═══ DATA ROWS ═══

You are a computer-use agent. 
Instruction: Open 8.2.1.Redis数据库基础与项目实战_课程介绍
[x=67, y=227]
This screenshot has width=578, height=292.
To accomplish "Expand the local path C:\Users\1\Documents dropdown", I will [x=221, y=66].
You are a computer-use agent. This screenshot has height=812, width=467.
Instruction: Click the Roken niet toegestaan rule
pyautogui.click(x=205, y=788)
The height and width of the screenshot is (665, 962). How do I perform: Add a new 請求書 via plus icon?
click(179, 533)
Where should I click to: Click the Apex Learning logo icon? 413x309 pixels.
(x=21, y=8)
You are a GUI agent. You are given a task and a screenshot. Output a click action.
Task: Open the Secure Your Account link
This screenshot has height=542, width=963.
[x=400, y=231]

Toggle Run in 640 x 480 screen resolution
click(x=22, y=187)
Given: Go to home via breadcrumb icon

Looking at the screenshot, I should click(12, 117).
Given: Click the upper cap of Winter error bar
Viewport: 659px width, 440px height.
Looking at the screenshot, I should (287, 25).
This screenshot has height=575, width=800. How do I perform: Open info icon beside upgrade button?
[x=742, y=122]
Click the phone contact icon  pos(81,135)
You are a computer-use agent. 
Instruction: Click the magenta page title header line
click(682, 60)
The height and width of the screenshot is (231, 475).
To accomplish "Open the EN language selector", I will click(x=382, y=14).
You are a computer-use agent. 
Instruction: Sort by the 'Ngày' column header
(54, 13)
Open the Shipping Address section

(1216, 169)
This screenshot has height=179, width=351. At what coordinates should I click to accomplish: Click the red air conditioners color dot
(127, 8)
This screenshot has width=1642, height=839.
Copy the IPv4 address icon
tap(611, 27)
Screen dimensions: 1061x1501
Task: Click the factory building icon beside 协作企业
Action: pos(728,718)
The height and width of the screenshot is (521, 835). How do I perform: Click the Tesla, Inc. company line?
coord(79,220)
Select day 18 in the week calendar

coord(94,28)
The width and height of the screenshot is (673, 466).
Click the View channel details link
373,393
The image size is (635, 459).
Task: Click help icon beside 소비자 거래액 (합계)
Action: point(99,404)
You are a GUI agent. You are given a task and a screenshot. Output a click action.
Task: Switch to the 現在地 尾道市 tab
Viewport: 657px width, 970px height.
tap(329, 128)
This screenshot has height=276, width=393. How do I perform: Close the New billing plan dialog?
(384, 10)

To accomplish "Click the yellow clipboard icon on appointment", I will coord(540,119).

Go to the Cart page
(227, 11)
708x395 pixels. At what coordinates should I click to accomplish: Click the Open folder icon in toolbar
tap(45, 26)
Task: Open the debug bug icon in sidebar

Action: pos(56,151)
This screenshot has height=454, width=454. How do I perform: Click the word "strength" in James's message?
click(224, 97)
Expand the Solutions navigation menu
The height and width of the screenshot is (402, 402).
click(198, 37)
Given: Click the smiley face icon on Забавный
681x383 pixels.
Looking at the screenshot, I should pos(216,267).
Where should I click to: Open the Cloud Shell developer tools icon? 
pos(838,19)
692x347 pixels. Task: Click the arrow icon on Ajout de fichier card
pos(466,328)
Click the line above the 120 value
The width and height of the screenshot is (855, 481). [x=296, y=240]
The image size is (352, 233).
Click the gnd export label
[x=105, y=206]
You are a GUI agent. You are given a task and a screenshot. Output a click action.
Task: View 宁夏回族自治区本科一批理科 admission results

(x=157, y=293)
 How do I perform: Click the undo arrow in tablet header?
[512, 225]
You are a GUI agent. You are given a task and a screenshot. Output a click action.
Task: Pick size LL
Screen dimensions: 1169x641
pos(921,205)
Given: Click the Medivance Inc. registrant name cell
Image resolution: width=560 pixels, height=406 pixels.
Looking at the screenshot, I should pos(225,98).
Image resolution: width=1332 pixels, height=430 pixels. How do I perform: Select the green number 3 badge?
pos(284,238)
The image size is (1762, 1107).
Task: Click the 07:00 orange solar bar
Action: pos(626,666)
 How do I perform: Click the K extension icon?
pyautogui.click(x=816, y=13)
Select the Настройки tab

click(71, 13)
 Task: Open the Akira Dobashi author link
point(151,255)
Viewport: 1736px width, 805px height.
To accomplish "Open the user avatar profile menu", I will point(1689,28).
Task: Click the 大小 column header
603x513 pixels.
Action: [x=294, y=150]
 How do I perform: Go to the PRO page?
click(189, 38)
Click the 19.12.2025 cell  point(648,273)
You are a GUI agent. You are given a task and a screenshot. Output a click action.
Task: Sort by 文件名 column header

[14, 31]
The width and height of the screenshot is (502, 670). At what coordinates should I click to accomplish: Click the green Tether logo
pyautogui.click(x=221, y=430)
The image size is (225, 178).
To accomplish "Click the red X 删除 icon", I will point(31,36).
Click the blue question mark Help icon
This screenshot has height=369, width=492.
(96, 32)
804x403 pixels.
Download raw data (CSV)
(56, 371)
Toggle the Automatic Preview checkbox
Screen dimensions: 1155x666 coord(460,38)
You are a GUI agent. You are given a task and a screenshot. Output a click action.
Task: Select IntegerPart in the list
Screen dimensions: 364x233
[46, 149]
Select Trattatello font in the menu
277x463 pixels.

═══

Rewrite the lines above with every "computer-use agent" changed to "desktop agent", keeping everything else the same.

§ WRITTEN RESPONSE
You are a desktop agent. 
Instruction: Open 8.2.1.Redis数据库基础与项目实战_课程介绍
[x=67, y=227]
This screenshot has width=578, height=292.
To accomplish "Expand the local path C:\Users\1\Documents dropdown", I will [x=221, y=66].
You are a desktop agent. This screenshot has height=812, width=467.
Instruction: Click the Roken niet toegestaan rule
pyautogui.click(x=205, y=788)
The height and width of the screenshot is (665, 962). How do I perform: Add a new 請求書 via plus icon?
click(179, 533)
Where should I click to: Click the Apex Learning logo icon? 413x309 pixels.
(x=21, y=8)
You are a GUI agent. You are given a task and a screenshot. Output a click action.
Task: Open the Secure Your Account link
This screenshot has height=542, width=963.
[x=400, y=231]

Toggle Run in 640 x 480 screen resolution
click(x=22, y=187)
Given: Go to home via breadcrumb icon

Looking at the screenshot, I should click(12, 117).
Given: Click the upper cap of Winter error bar
Viewport: 659px width, 440px height.
Looking at the screenshot, I should (287, 25).
This screenshot has height=575, width=800. How do I perform: Open info icon beside upgrade button?
[x=742, y=122]
Click the phone contact icon  pos(81,135)
You are a desktop agent. 
Instruction: Click the magenta page title header line
click(682, 60)
The height and width of the screenshot is (231, 475).
To accomplish "Open the EN language selector", I will click(x=382, y=14).
You are a desktop agent. 
Instruction: Sort by the 'Ngày' column header
(54, 13)
Open the Shipping Address section

(1216, 169)
This screenshot has height=179, width=351. At what coordinates should I click to accomplish: Click the red air conditioners color dot
(127, 8)
This screenshot has width=1642, height=839.
Copy the IPv4 address icon
tap(611, 27)
Screen dimensions: 1061x1501
Task: Click the factory building icon beside 协作企业
Action: pos(728,718)
The height and width of the screenshot is (521, 835). How do I perform: Click the Tesla, Inc. company line?
coord(79,220)
Select day 18 in the week calendar

coord(94,28)
The width and height of the screenshot is (673, 466).
Click the View channel details link
373,393
The image size is (635, 459).
Task: Click help icon beside 소비자 거래액 (합계)
Action: point(99,404)
You are a GUI agent. You are given a task and a screenshot. Output a click action.
Task: Switch to the 現在地 尾道市 tab
Viewport: 657px width, 970px height.
tap(329, 128)
This screenshot has height=276, width=393. How do I perform: Close the New billing plan dialog?
(384, 10)

To accomplish "Click the yellow clipboard icon on appointment", I will coord(540,119).

Go to the Cart page
(227, 11)
708x395 pixels. At what coordinates should I click to accomplish: Click the Open folder icon in toolbar
tap(45, 26)
Task: Open the debug bug icon in sidebar

Action: pos(56,151)
This screenshot has height=454, width=454. How do I perform: Click the word "strength" in James's message?
click(224, 97)
Expand the Solutions navigation menu
The height and width of the screenshot is (402, 402).
click(198, 37)
Given: Click the smiley face icon on Забавный
681x383 pixels.
Looking at the screenshot, I should pos(216,267).
Where should I click to: Open the Cloud Shell developer tools icon? 
pos(838,19)
692x347 pixels. Task: Click the arrow icon on Ajout de fichier card
pos(466,328)
Click the line above the 120 value
The width and height of the screenshot is (855, 481). [x=296, y=240]
The image size is (352, 233).
Click the gnd export label
[x=105, y=206]
You are a GUI agent. You are given a task and a screenshot. Output a click action.
Task: View 宁夏回族自治区本科一批理科 admission results

(x=157, y=293)
 How do I perform: Click the undo arrow in tablet header?
[512, 225]
You are a GUI agent. You are given a task and a screenshot. Output a click action.
Task: Pick size LL
Screen dimensions: 1169x641
pos(921,205)
Given: Click the Medivance Inc. registrant name cell
Image resolution: width=560 pixels, height=406 pixels.
Looking at the screenshot, I should pos(225,98).
Image resolution: width=1332 pixels, height=430 pixels. How do I perform: Select the green number 3 badge?
pos(284,238)
The image size is (1762, 1107).
Task: Click the 07:00 orange solar bar
Action: pos(626,666)
 How do I perform: Click the K extension icon?
pyautogui.click(x=816, y=13)
Select the Настройки tab

click(71, 13)
 Task: Open the Akira Dobashi author link
point(151,255)
Viewport: 1736px width, 805px height.
To accomplish "Open the user avatar profile menu", I will point(1689,28).
Task: Click the 大小 column header
603x513 pixels.
Action: [x=294, y=150]
 How do I perform: Go to the PRO page?
click(189, 38)
Click the 19.12.2025 cell  point(648,273)
You are a GUI agent. You are given a task and a screenshot. Output a click action.
Task: Sort by 文件名 column header

[14, 31]
The width and height of the screenshot is (502, 670). At what coordinates should I click to accomplish: Click the green Tether logo
pyautogui.click(x=221, y=430)
The image size is (225, 178).
To accomplish "Click the red X 删除 icon", I will point(31,36).
Click the blue question mark Help icon
This screenshot has height=369, width=492.
(96, 32)
804x403 pixels.
Download raw data (CSV)
(56, 371)
Toggle the Automatic Preview checkbox
Screen dimensions: 1155x666 coord(460,38)
You are a GUI agent. You are given a task and a screenshot. Output a click action.
Task: Select IntegerPart in the list
Screen dimensions: 364x233
[46, 149]
Select Trattatello font in the menu
277x463 pixels.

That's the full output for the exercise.